--- BEGIN Source material ---

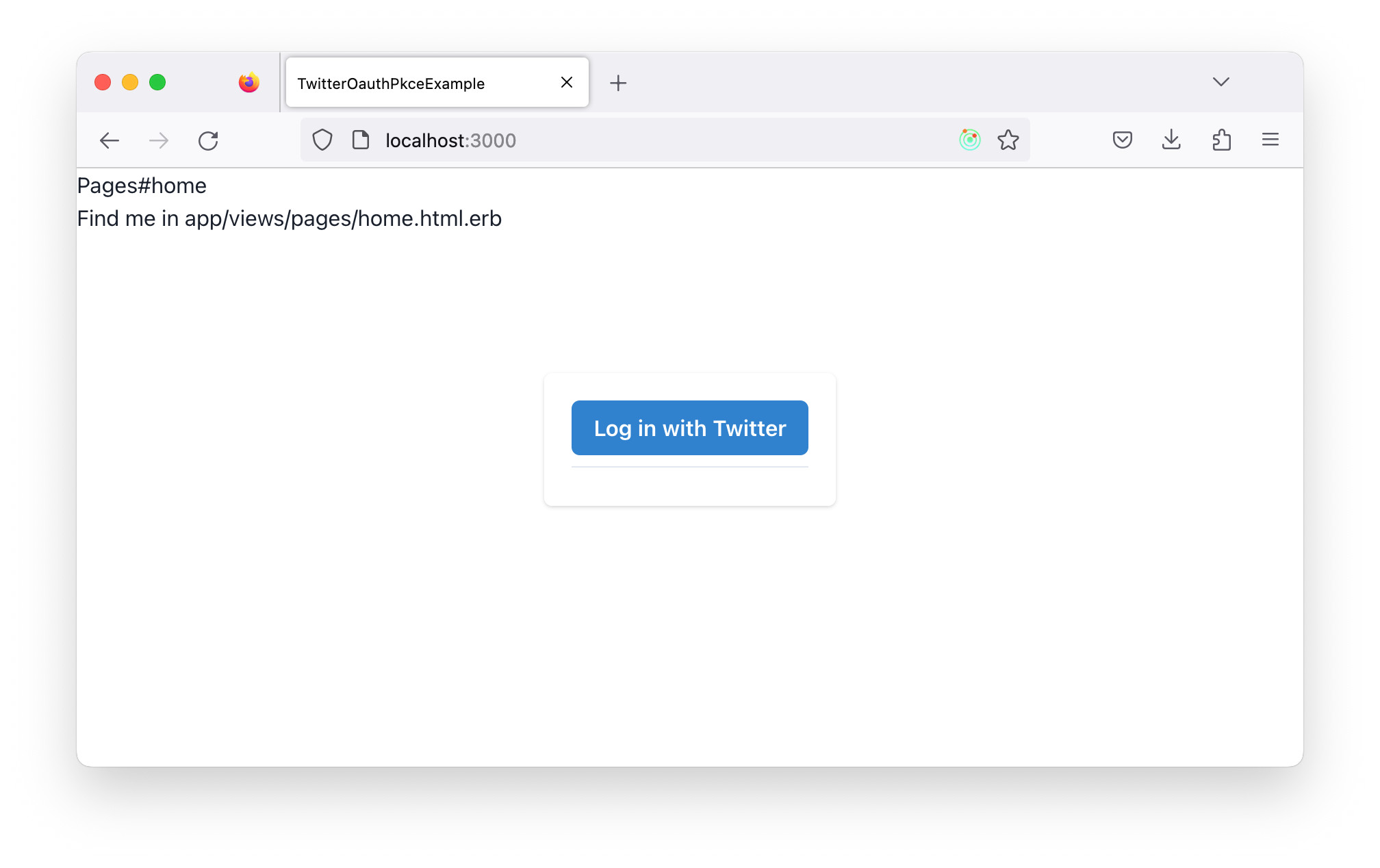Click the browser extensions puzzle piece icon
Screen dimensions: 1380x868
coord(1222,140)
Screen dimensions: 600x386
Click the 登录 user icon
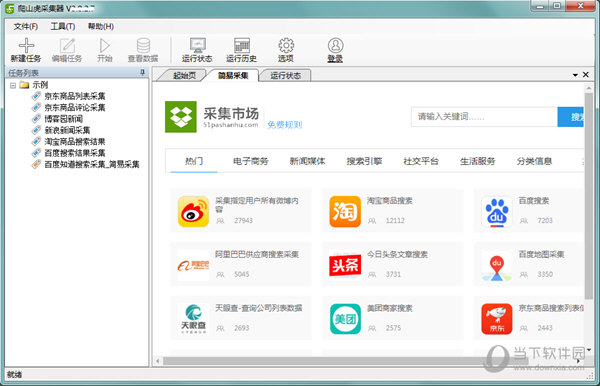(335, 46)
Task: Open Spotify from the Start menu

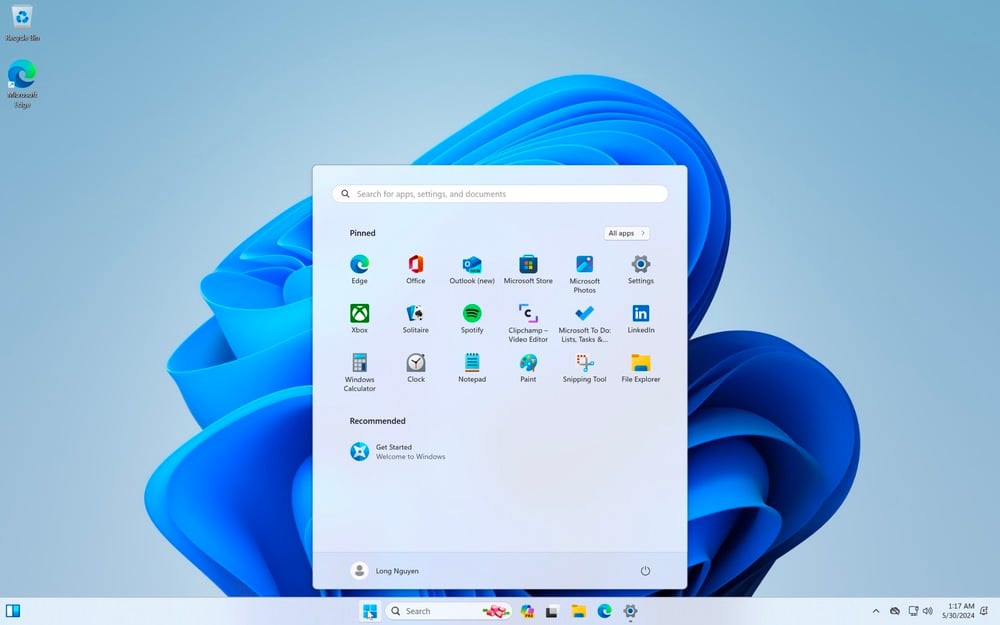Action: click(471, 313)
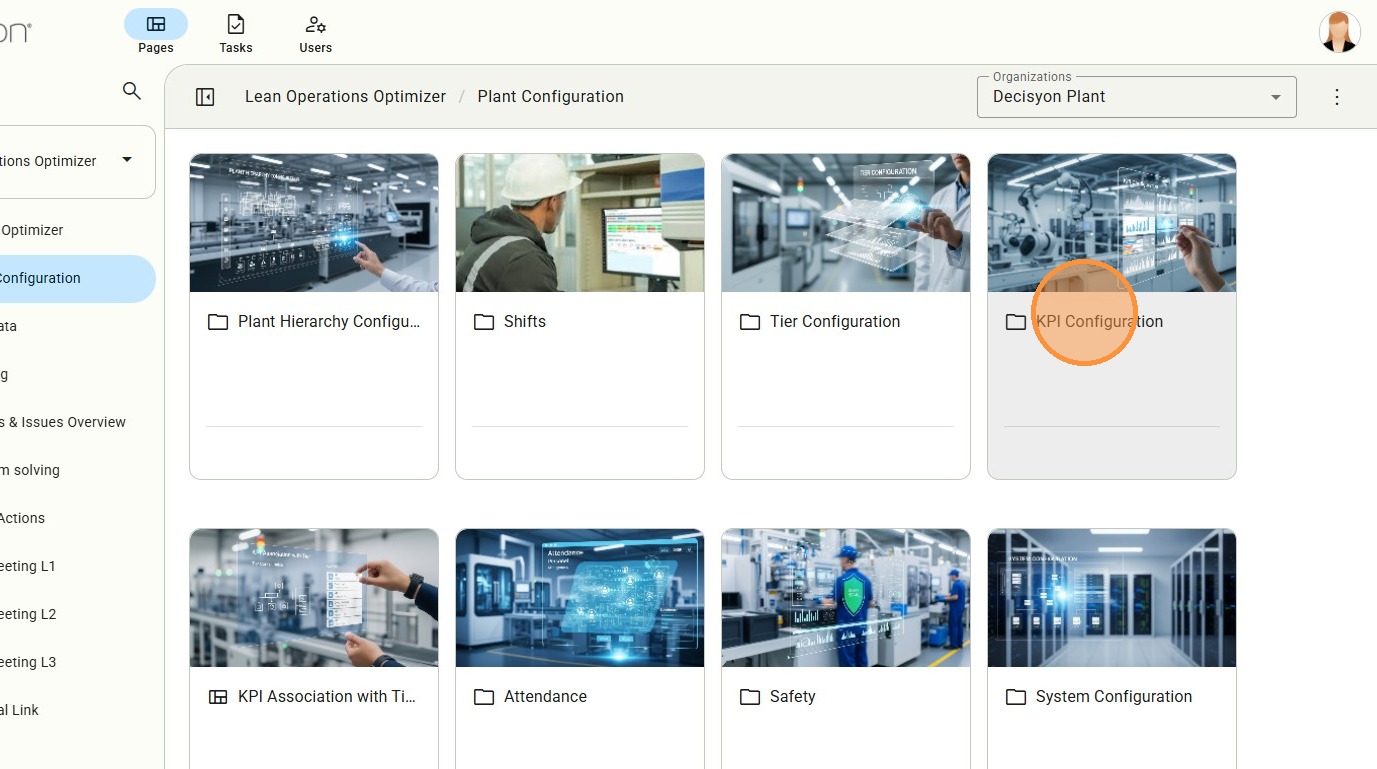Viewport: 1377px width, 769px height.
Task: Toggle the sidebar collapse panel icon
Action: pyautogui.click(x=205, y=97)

--- END Source material ---
--- BEGIN Source material ---

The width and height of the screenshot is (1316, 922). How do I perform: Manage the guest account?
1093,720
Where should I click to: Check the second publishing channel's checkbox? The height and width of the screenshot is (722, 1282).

--- END Source material ---
--- BEGIN Source material ---

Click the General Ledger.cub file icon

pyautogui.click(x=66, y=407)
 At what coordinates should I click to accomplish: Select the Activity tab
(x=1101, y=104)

--- END Source material ---

> [Exercise directions]: Quote the records between the line holding "Click the browser" and the line holding "Action: pyautogui.click(x=205, y=97)", inclusive, character for character, leaving the pictures out.

> [Written solution]:
Click the browser extensions puzzle piece icon
Screen dimensions: 1380x868
coord(1222,140)
Screen dimensions: 600x386
Click the 登录 user icon
(335, 46)
Task: Open Spotify from the Start menu

Action: click(471, 313)
Viewport: 1377px width, 769px height.
Task: Toggle the sidebar collapse panel icon
Action: pyautogui.click(x=205, y=97)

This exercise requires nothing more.